Hera Hilmar, who plays Voss’s wife Maghra, copped to nodding.
“I definitely once nodded,” Hilmar said. “I feel like maybe there’s a sort of slight going into a nod that might be in the show. Maybe that lives still in our muscle memory 600 years from now up to a point.”
Even Momoa struggled to unlearn sighted habits.
“I got called out a lot,” Momoa said. “Hera’s really good. It’s tough because you can see when you focus and you know it. You can’t focus in on anything. You literally have to see this and this has to all go fuzzy. You have to take it all in and you can’t really be in one spot.”
(Photo by Apple TV+)
It has been 600 years since anyone could see, so when Kofun (Archie Madekwe) and Haniwa (Nesta Cooper) are born with sight, they keep it secret. Voss keeps their secret too, fearing how people like Kane might use them if she knew they could see.

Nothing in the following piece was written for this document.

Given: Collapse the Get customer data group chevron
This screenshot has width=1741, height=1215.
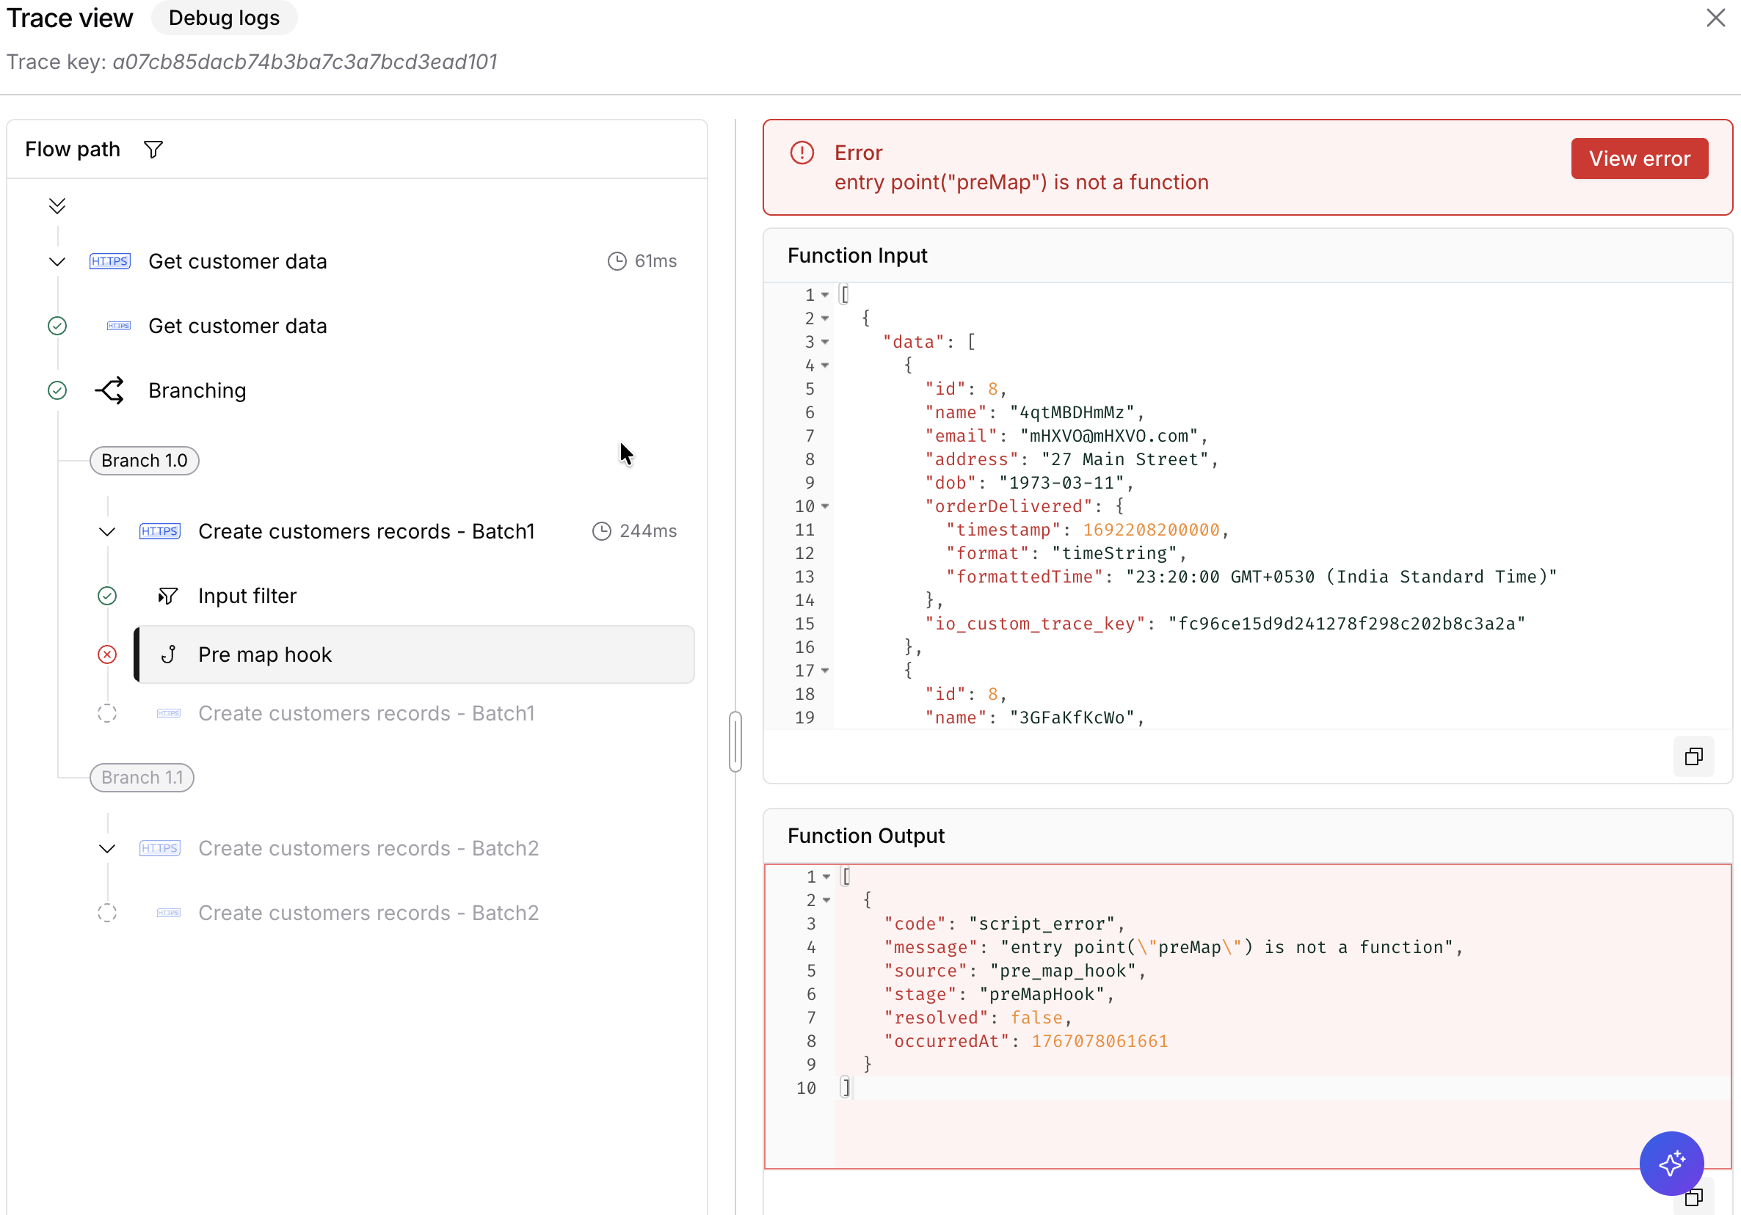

“The Alkenny are more of a hidden tribe,” Cooper said. “They don’t really go out and mesh with the other tribes or villages in the area. They’re very, very rooted in their culture and their customs and rituals. They’re also a very religious tribe as well.”
Madekwe added, “The appreciation as well for those customs and rituals and that idea of community and stuff, that’s what my character has learned to hold most dear to him. That’s where Kofun and me were different.”
You might never see it on the show, but Cooper thought about what Haniwa’s childhood might have been like. Even if she could see, she’d have to play with friends who couldn’t and couldn’t know she could see.
“When we went through I blindness training, we all were like, ‘OK, what kind of games do you think we played when we were younger? What were songs that we sang that our mother sang to us when we were sad? What happens when a person passes away in the Alkenny?’” Cooper speculated. “These are all things that we all were trying to figure out together.”
(Photo by Apple TV+)
The premiere of See showed what a formidable force the Alkenny are in battle, fending off an enemy tribe. It’s not only invaders who threaten the Alkenny. There are still all the dangers of the forest, as Voss finds out when he has to stand his ground against a bear.
“I had to get off of work and then go train with bear many times. He’s very cute and cozy: ‘Come here, brother,’” Momoa said with a bear-cuddling gesture. “It was amazing. He’s huge. He’s nine-foot tall when he stands on his feet, hind legs.”
If anyone in the insurance department is reading this, Lawrence was adamant that Momoa did not actually wrestle the bear.
“No, Jason could not actually touch the bear,” Lawrence said. “The trainer could touch the bear. The bear was actually quite friendly, which made filming that sequence much more difficult than I wanted it to be, because the bear was a little lazy, a little grumpy, and sort of friendly. So it made it hard for it to look as aggressive as I wanted.”
Four episodes of See are now available on Apple TV+.